### WORK TO BE COMPLETED
Check every line below for the word "agent" and copy the ones that have it.

### RECORDS FOR THE EXERCISE
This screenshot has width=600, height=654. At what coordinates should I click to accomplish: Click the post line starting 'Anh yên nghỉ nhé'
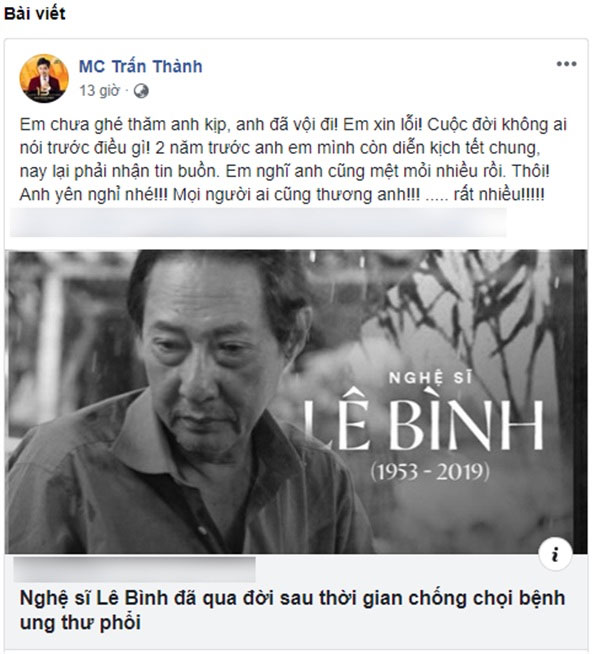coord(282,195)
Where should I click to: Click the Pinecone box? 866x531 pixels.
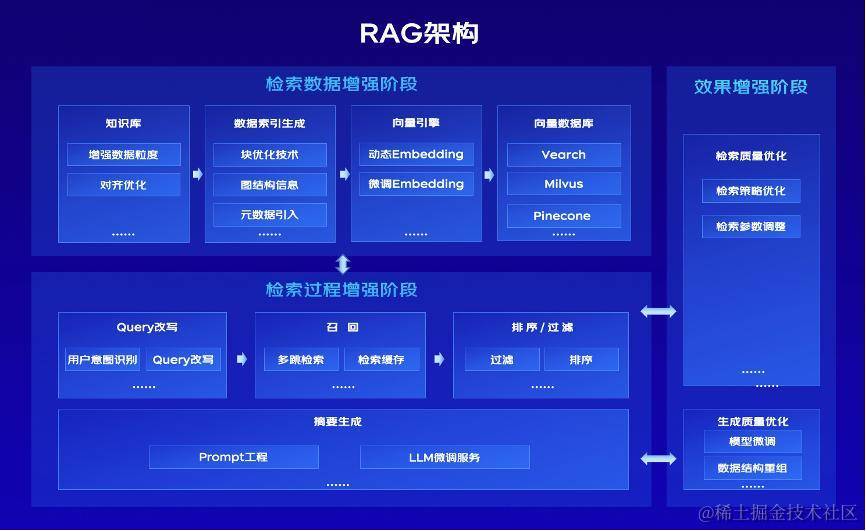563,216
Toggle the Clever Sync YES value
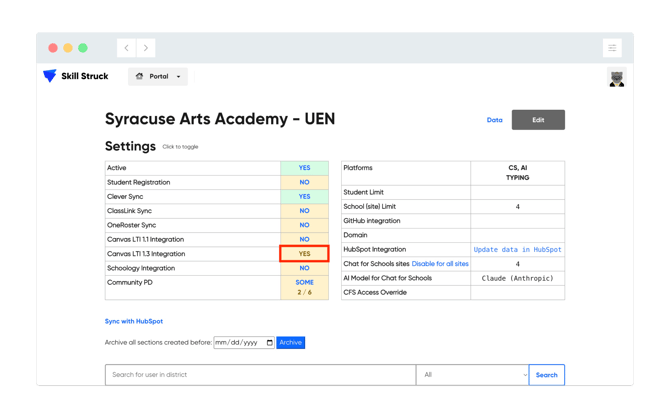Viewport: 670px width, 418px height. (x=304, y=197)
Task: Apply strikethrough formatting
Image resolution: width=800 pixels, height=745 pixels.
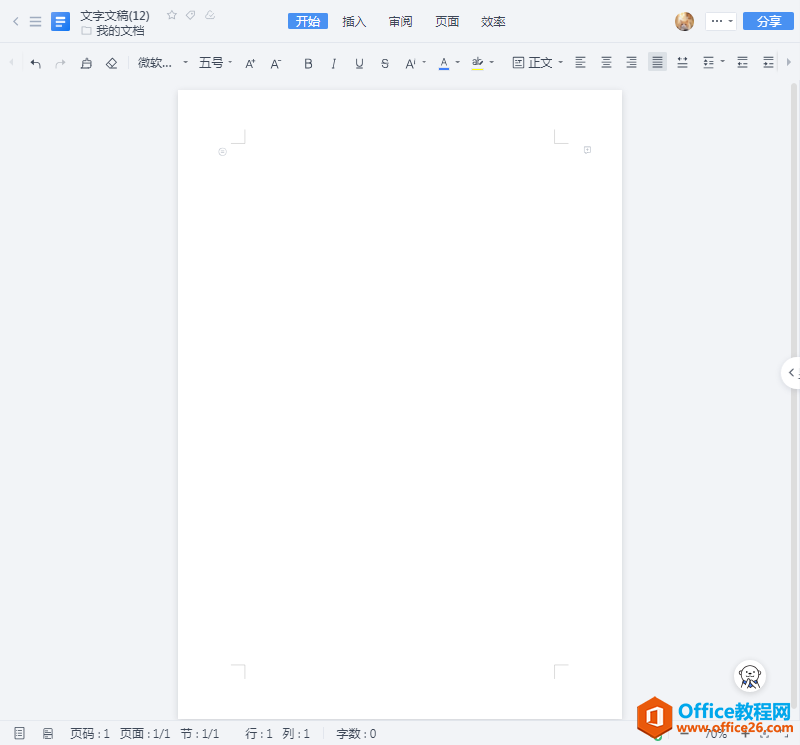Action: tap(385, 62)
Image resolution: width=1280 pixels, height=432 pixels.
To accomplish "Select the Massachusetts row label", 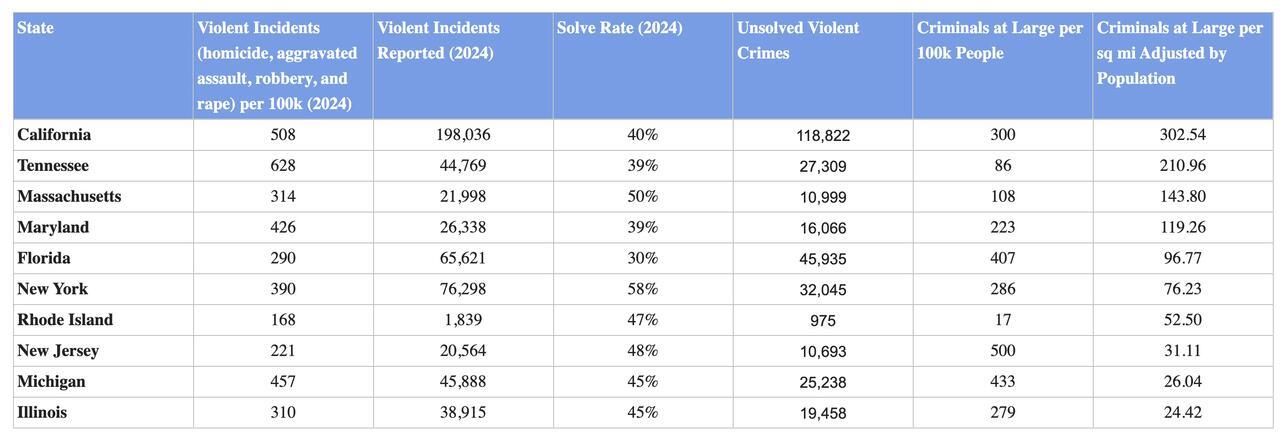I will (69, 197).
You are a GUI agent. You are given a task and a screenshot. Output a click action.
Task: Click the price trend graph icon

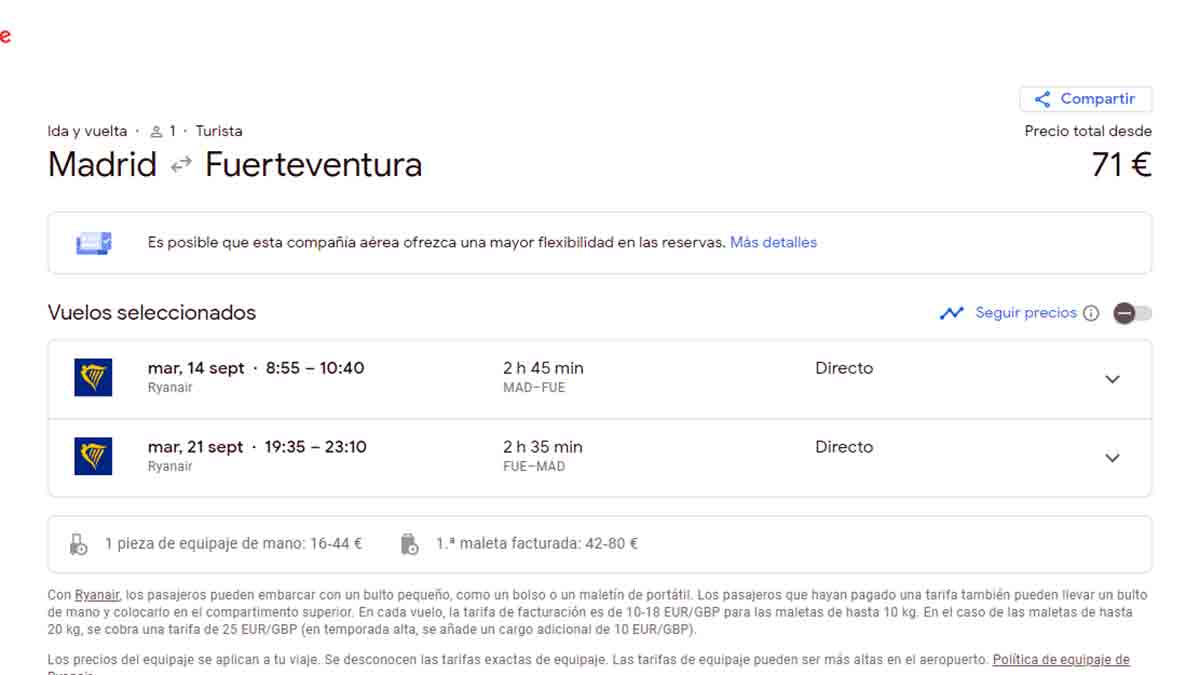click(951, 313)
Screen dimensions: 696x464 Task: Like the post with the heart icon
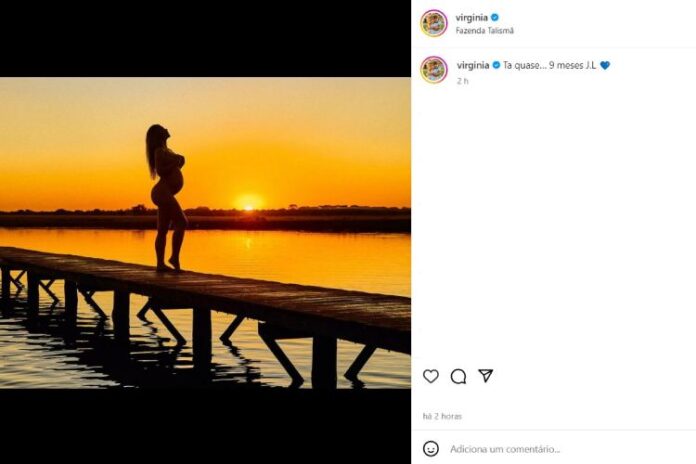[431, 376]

--

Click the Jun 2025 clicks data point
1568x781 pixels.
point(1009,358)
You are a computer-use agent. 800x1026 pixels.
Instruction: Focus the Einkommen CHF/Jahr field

### EXERCISE OUTPUT
You are a GUI agent. You are given a task and a screenshot. Output a click action.
You are a computer-use agent. 800x1026 pixels.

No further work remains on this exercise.